• _Requirement_: Search the records for the line with "Open the 顧客管理DM送付先 query". Output that line and each line after it, exactly, and stop at the end; omit pictures.

────

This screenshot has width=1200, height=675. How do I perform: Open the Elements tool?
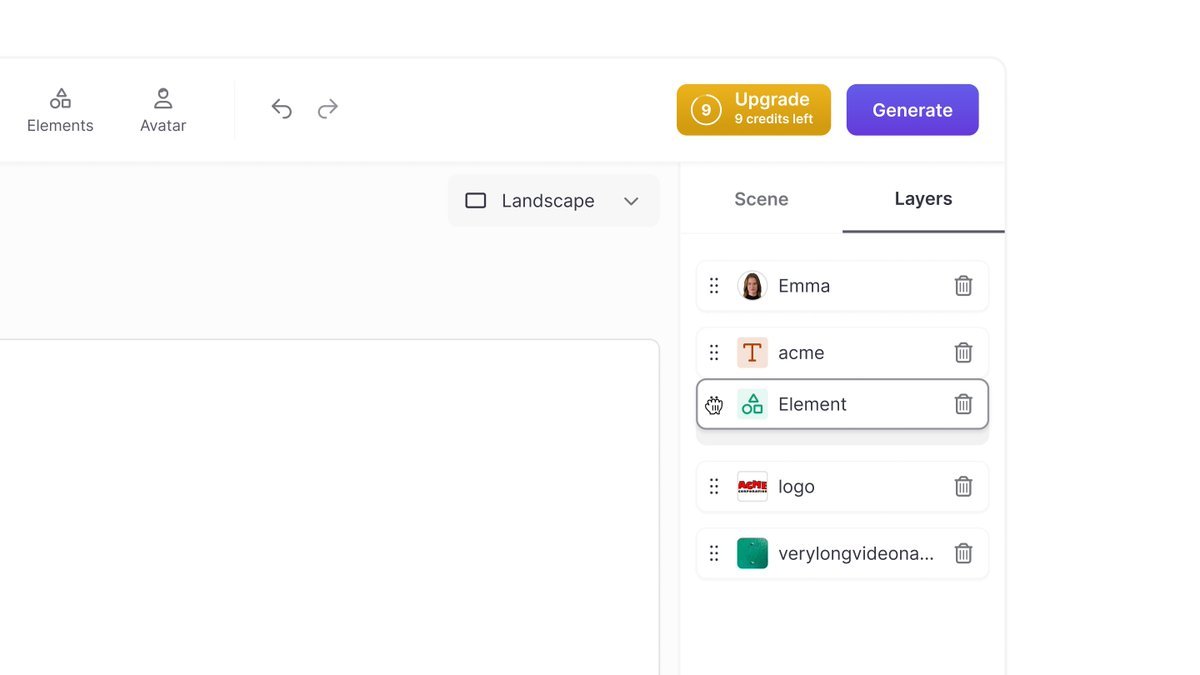[60, 110]
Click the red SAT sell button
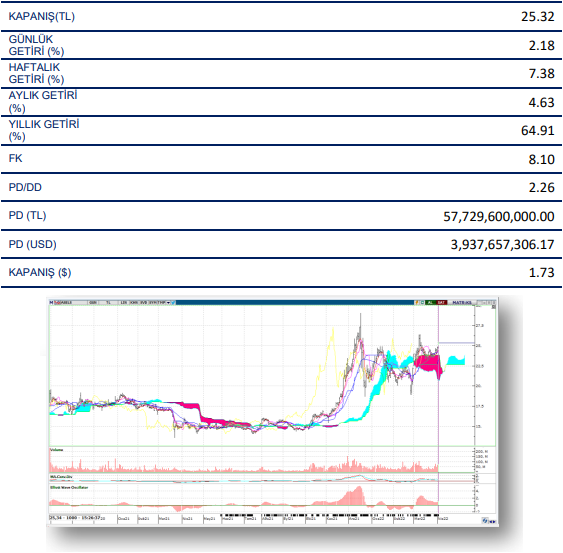This screenshot has width=563, height=553. pos(441,302)
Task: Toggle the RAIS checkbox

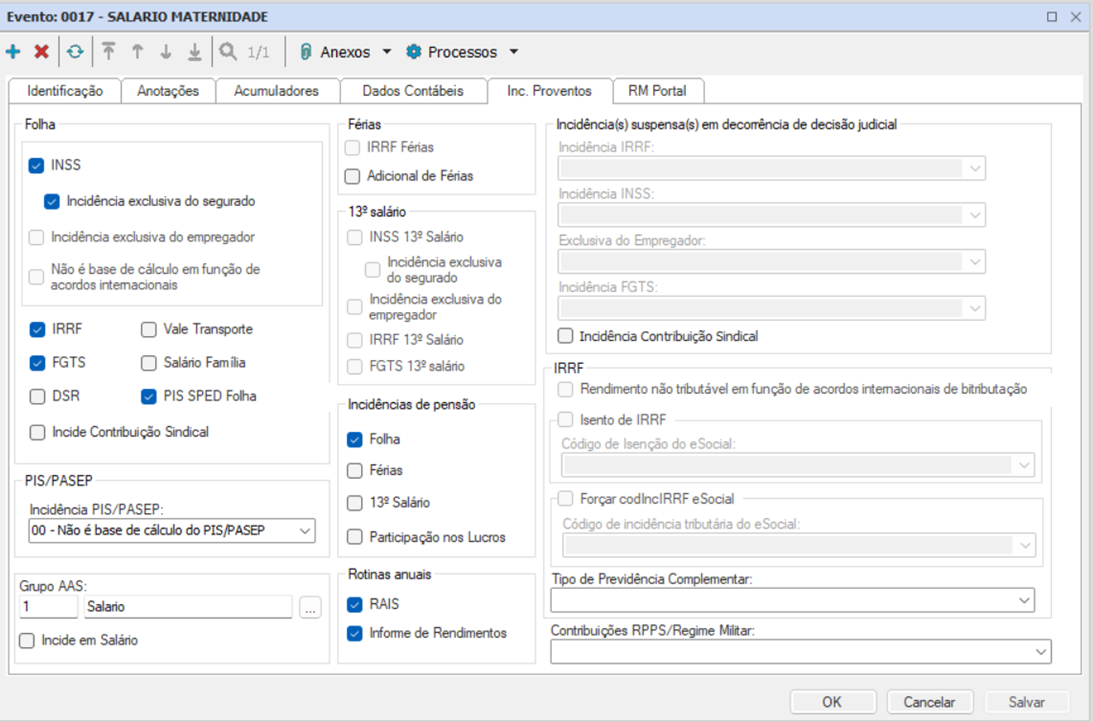Action: pyautogui.click(x=355, y=605)
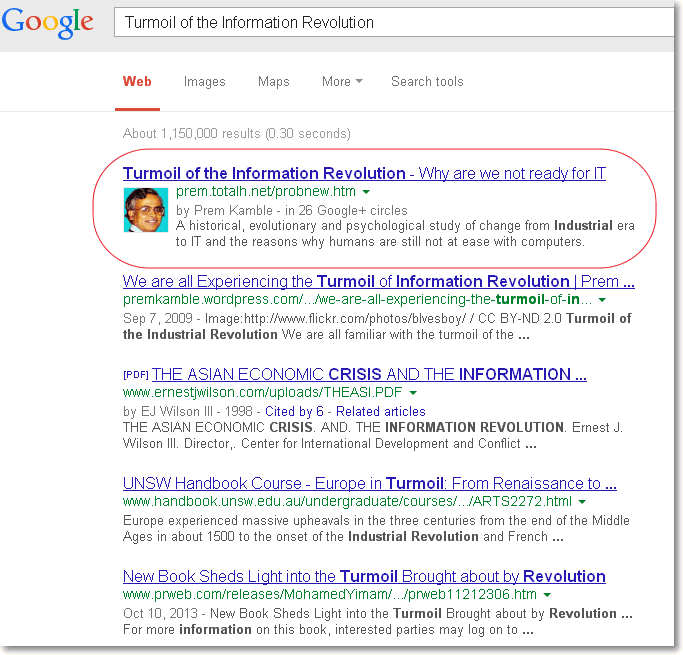
Task: Open Search tools options
Action: 427,82
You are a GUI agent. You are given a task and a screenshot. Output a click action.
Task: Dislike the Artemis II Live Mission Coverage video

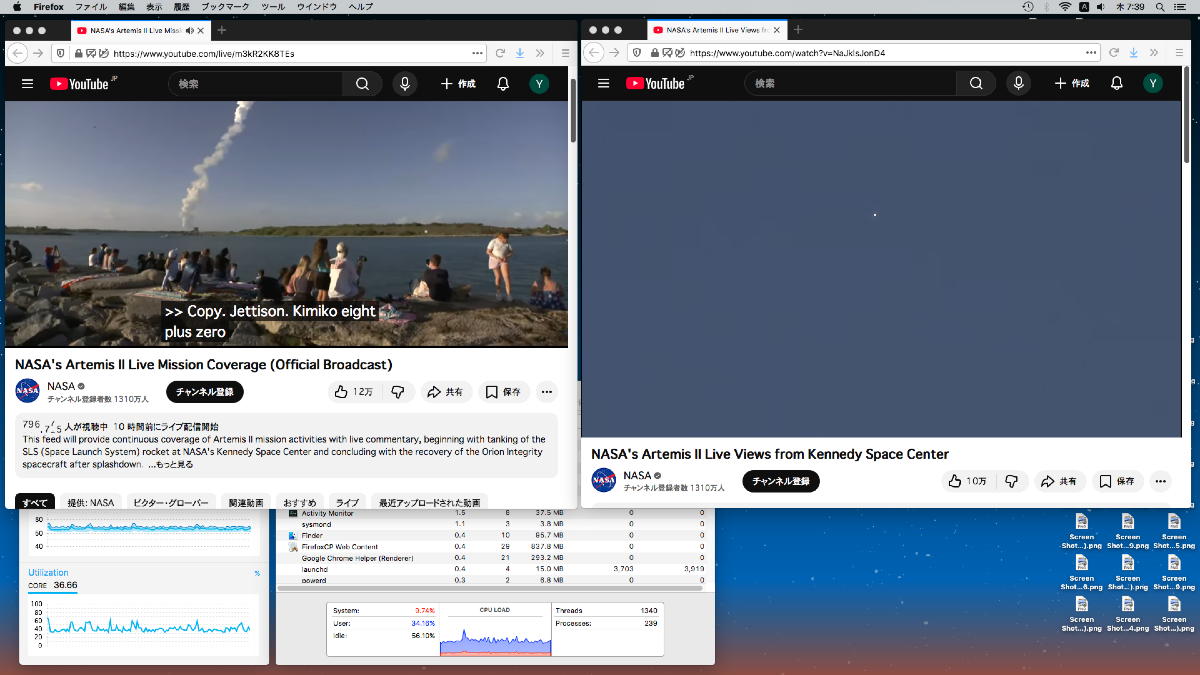point(397,392)
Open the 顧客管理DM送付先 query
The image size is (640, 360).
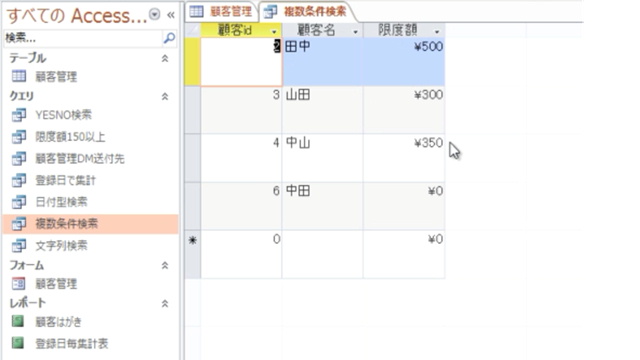80,158
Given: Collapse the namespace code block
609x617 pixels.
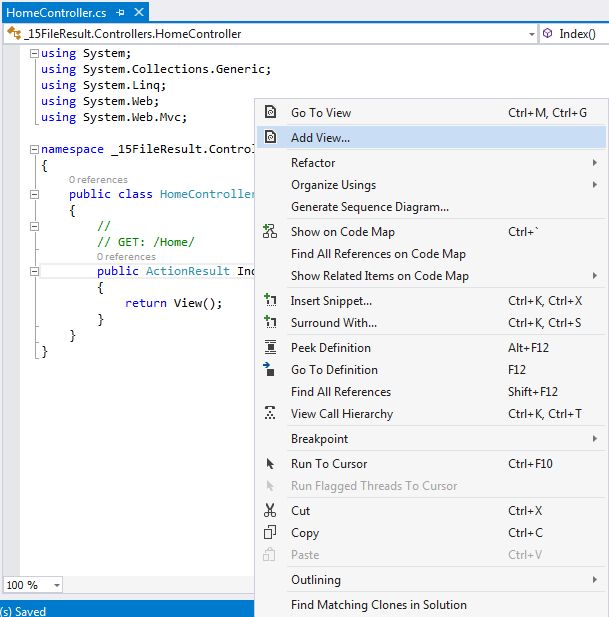Looking at the screenshot, I should click(35, 148).
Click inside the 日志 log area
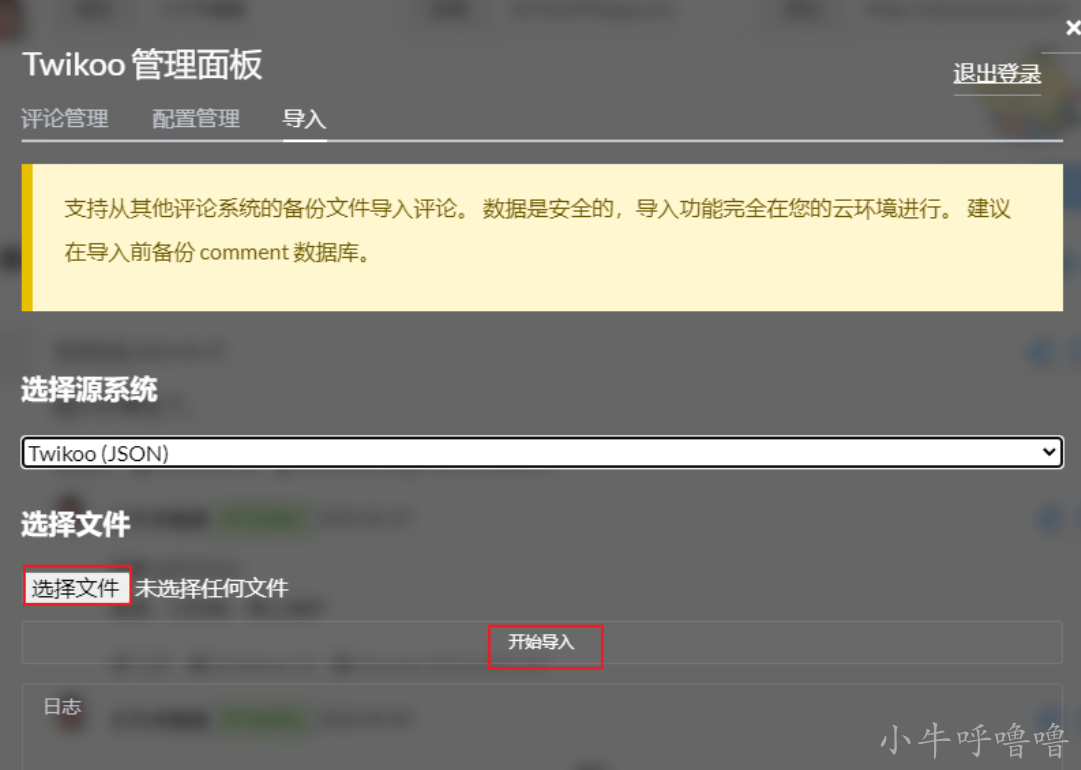The image size is (1081, 770). [x=542, y=727]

────

• _Result for this task_:
Open the 顧客管理DM送付先 query
The image size is (640, 360).
80,158
Given: Collapse the namespace code block
609x617 pixels.
Looking at the screenshot, I should click(35, 148).
Click inside the 日志 log area
The image size is (1081, 770). [x=542, y=727]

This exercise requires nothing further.